A história diz-nos que instabilidade política compromete demasiadas vezes a capacidade do país para enfrentar desafios estruturais, da economia à coesão social. Enquanto muitos destes desafios são amplamente debatidos na esfera pública, o ambiente continua a ser frequentemente esquecido. Mas a sucessiva interrupção das legislaturas compromete a implementação de políticas nesta área, com impasses que vêm normalmente acompanhados de paralisia decisória, deixando a Administração Pública sem rumo entre dar continuidade aos processos em curso ou aguardar novas diretrizes políticas.

Este cenário agrava o défice histórico de investimento na proteção da natureza. Há vários processos que têm demorado a progredir e que tememos que esta crise política venha atrasar ainda mais. São os casos da elaboração do Plano Nacional de Restauro, só iniciada há dois meses, e do Plano Nacional de Ação para a Conservação e Gestão de Tubarões e Raias, que se prevê ser concluído até junho.

No plano internacional, a revisão da Estratégia Nacional para a Conservação da Natureza e da Biodiversidade está atrasada e, embora se tenha anunciado em fevereiro que entraria em consulta pública em maio, não é claro até que ponto a crise política irá deixar este processo em “banho maria”. Pode ainda ficar em risco o cumprimento no país do objetivo de 30% de proteção do território marinho e terrestre até 2030, fragilizando a nossa posição nas negociações internacionais sobre biodiversidade e clima. Já o processo de ratificação do Tratado de Alto Mar fica interrompido porque será o Parlamento a ter a palavra final.

Sim, houve alguns passos positivos com o Governo cessante, ao acolher várias sugestões das ONGA sobre áreas ecologicamente sensíveis que não devem ser consideradas para instalar renováveis offshore, avanços na aprovação dos planos de gestão de algumas ZEC, e ter, apesar da demora, iniciado os trabalhos para elaboração do Plano Nacional de Restauro envolvendo, ainda que limitadamente, as ONGA nesse esforço.

Mas também aconteceram decisões profundamente preocupantes, como a alteração à lei dos solos – que não resolve a crise da habitação e abre a porta à construção em solos ecologicamente sensíveis, pondo pessoas e bens em risco –, ou a votação a favor da redução do estatuto europeu de proteção do lobo-ibérico, colocando em risco a sua conservação.

A renovação do Parlamento e a formação de um novo Governo podem (e devem) ser uma oportunidade.
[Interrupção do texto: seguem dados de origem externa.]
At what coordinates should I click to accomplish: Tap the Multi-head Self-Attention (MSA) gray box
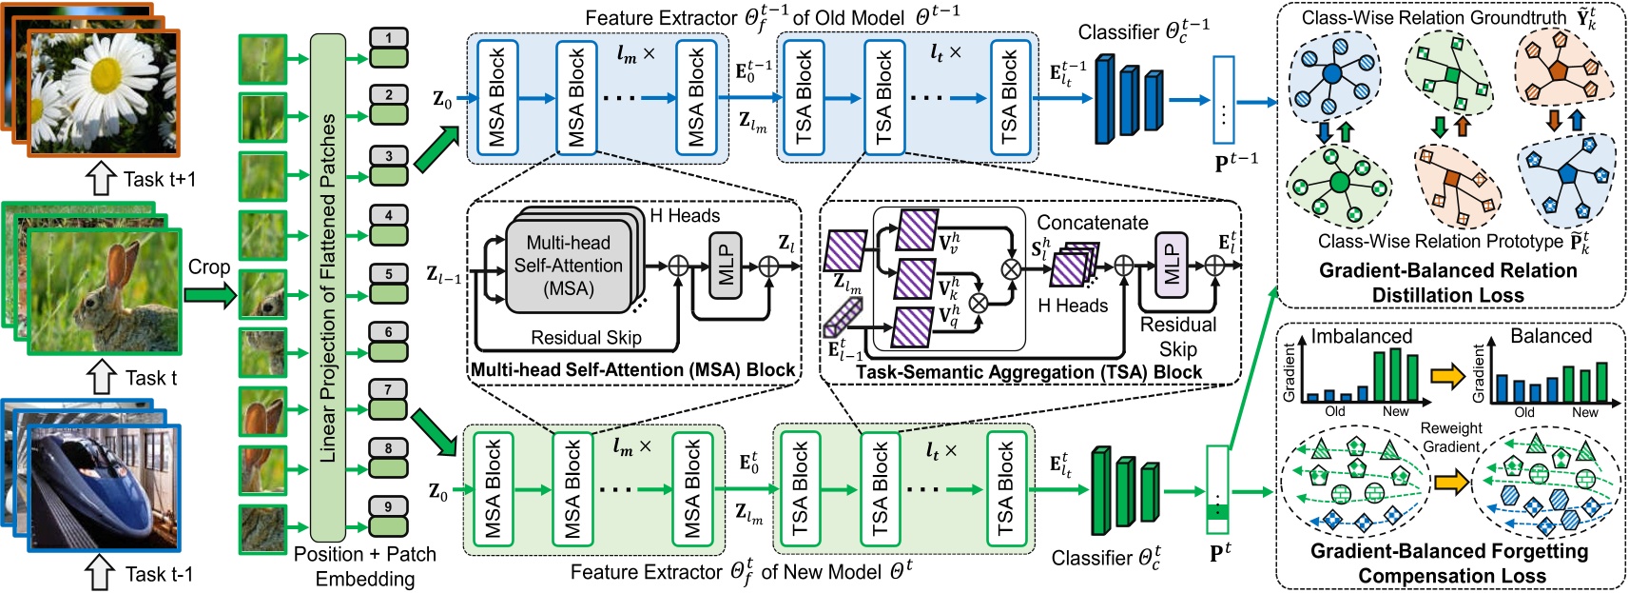(x=568, y=266)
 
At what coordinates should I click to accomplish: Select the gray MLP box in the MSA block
(x=725, y=263)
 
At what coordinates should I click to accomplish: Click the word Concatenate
(x=1092, y=223)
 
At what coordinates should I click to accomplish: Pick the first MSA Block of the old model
(x=497, y=98)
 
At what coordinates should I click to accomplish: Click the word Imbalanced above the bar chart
(x=1361, y=336)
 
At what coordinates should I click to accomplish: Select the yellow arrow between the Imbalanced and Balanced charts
(x=1447, y=376)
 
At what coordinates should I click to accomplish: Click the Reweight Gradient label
(x=1451, y=437)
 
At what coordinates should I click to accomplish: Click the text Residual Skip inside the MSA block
(x=586, y=338)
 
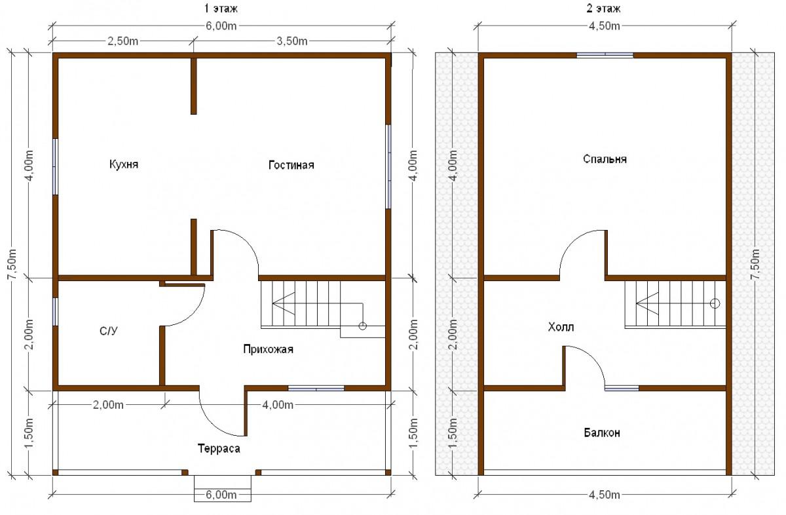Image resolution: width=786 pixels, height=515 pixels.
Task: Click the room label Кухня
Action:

Se quem sair vencedor destas eleições antecipadas assumir um compromisso real com a proteção ambiental e a transição climática, ainda há tempo para corrigir erros do passado e acelerar a implementação de políticas eficazes.

A proteção e restauro da natureza não podem continuar a ser relegados. Mas a responsabilidade não é apenas dos governos nem da Assembleia da República. A mudança exige cidadãos atentos, exigentes e participativos, começando pelo voto. E nestas eleições devemos, sim, escolher um futuro que tenha o ambiente como prioridade.